- [Exercise objective]:
Lay out each line of the entries below as a Markdown table with the columns Row and Line, numbering the rows and skipping blank lines. Omit the pictures.

** START Data for this task **

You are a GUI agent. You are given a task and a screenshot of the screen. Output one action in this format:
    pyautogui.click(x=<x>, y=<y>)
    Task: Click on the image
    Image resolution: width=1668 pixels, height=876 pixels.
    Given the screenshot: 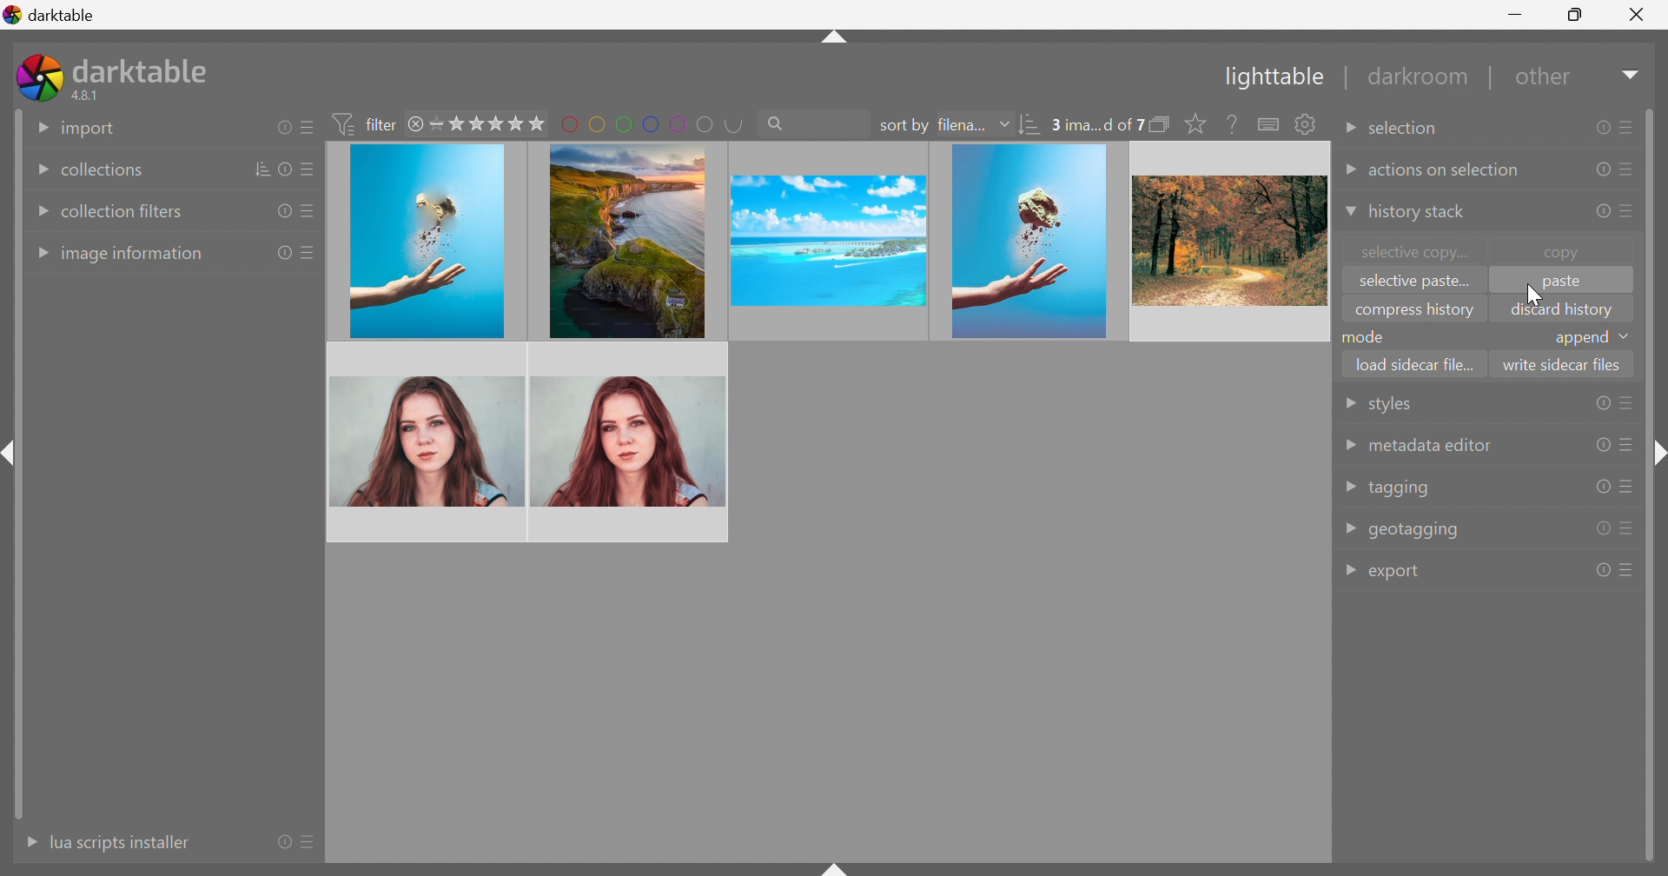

** END Data for this task **

- [Right answer]:
| Row | Line |
|---|---|
| 1 | You are a GUI agent. You are given a task and a screenshot of the screen. Output one action in this format: |
| 2 |     pyautogui.click(x=<x>, y=<y>) |
| 3 |     Task: Click on the image |
| 4 |     Image resolution: width=1668 pixels, height=876 pixels. |
| 5 |     Given the screenshot:  |